This matters, the MPs say, not only because the ONS gobbles up pounds 123.2m of public money every year, but also because the Government and others have to rely on the integrity of the ONS's information in setting policy. As for the rest of us, we have to rely on its integrity in order to judge the success or otherwise of that policy.

But it is not just the luckless Dr Tim Holt, director of the ONS, who gets it in the neck for a poorly run ship. Mervyn King, deputy governor of the Bank of England, the Chancellor, the Treasury, Uncle Tom Cobleigh and all are criticised for their part in the the earnings data debacle, the episode that prompted the Committee's interest.

By implication, Mr King is accused of using the ONS as a scapegoat for the Bank's own error in putting up interest rates last June. The Bank was well aware that the earnings data was faulty, the report implies, and should not have used them as a basis for policy. Worse, Mr King then puts himself on to the committee charged with investigating the problems, a clear conflict of interest, the Committee suggests.

These suggestions have so angered Eddie George, Governor of the Bank of England, that he has felt moved to write a public letter of complaint to Giles Radice, chairman of the Treasury Committee. This is the sort of thing that comment columns like this one receive all the time, but the Treasury Select Committee?

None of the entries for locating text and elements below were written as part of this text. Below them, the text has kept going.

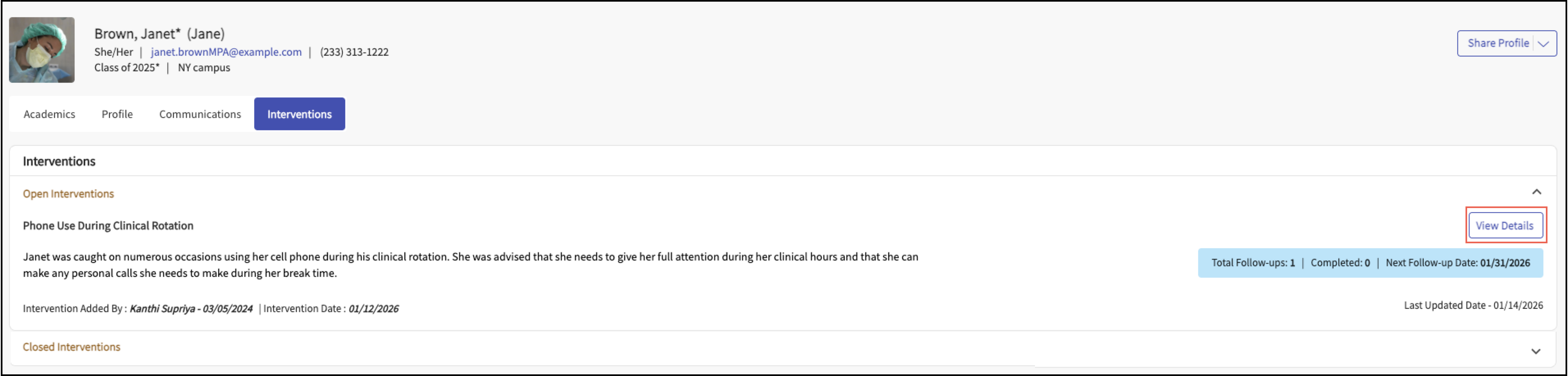Click the Interventions panel heading

(x=59, y=161)
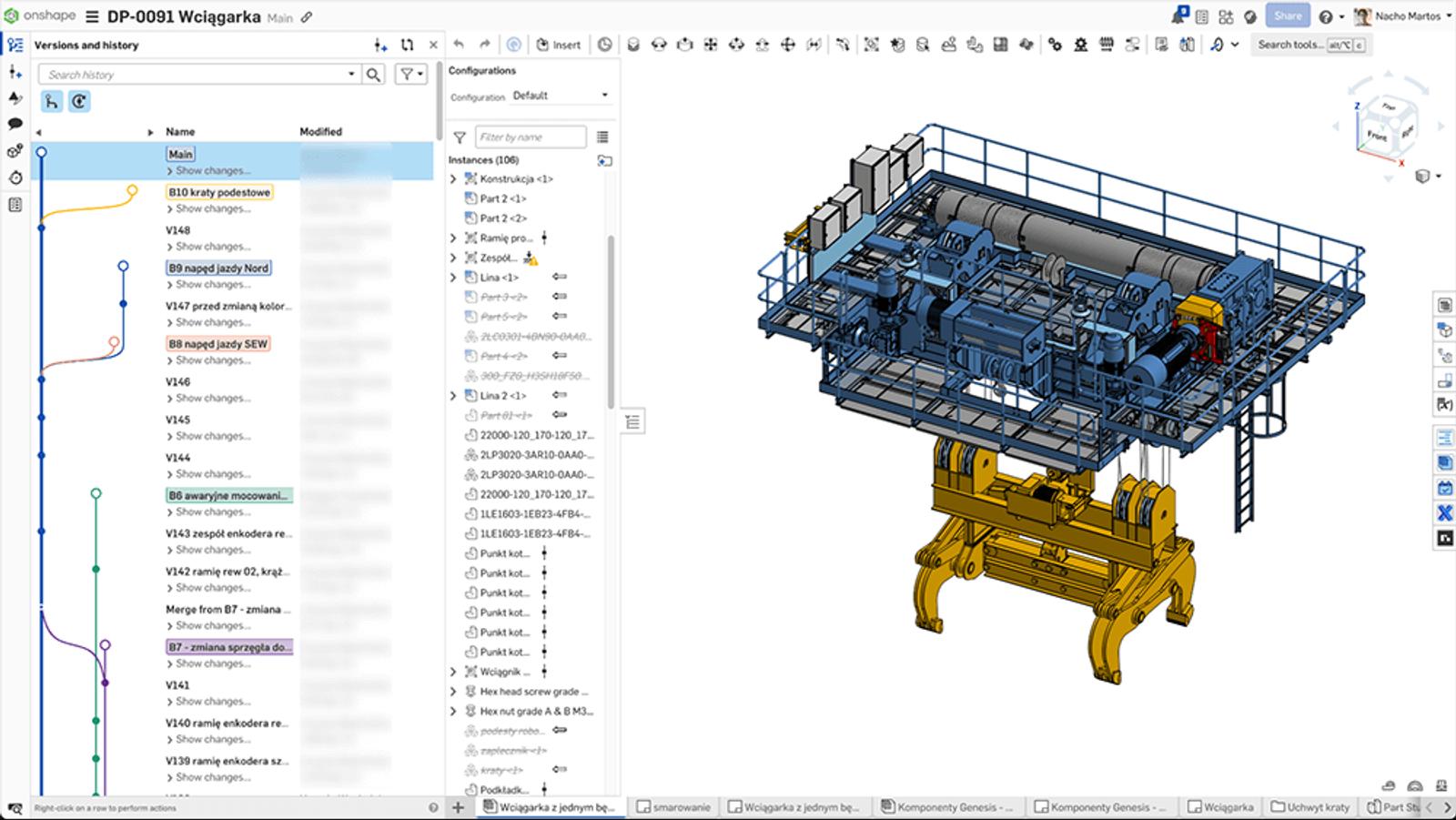The height and width of the screenshot is (820, 1456).
Task: Open the Configuration Default dropdown
Action: point(560,96)
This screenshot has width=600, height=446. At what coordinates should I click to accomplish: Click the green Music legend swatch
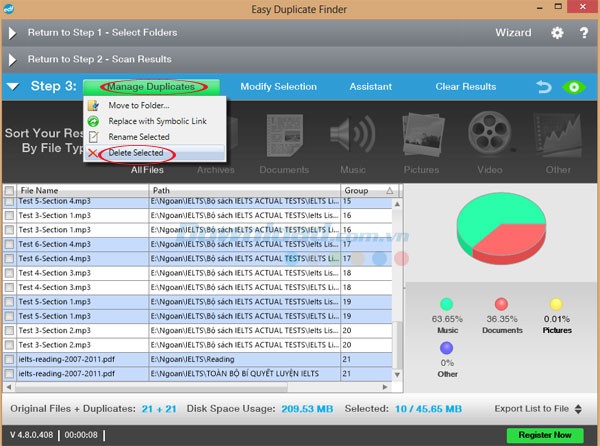(446, 304)
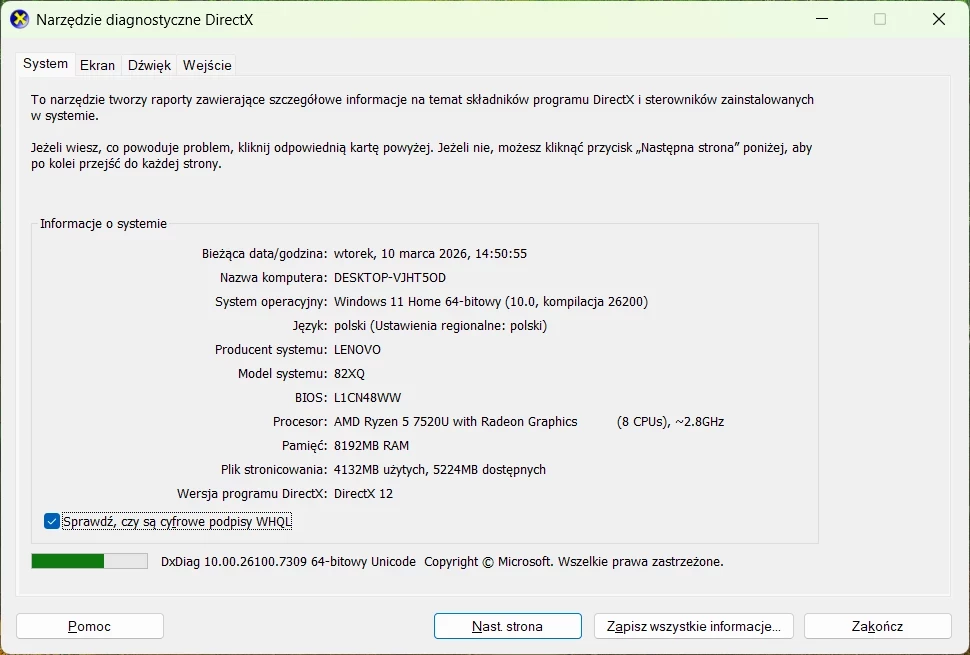Click the DirectX 12 version value
Viewport: 970px width, 655px height.
[364, 493]
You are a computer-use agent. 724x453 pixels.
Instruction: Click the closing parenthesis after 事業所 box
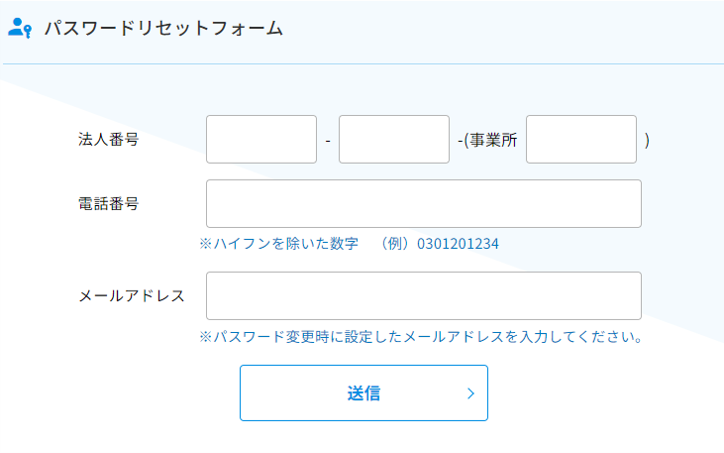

The ONS obviously needs to reform and modernise itself and certainly it would be a surprise if Dr Holt is left in place to be the one charged with that process. But as the Treasury Committee implies, it does not become the Bank of England to blame the ONS for its own policy mistakes. It was Benjamin Disraeli who said in the last century that there are lies, damn lies and statistics. The Bank should know that as well as anyone.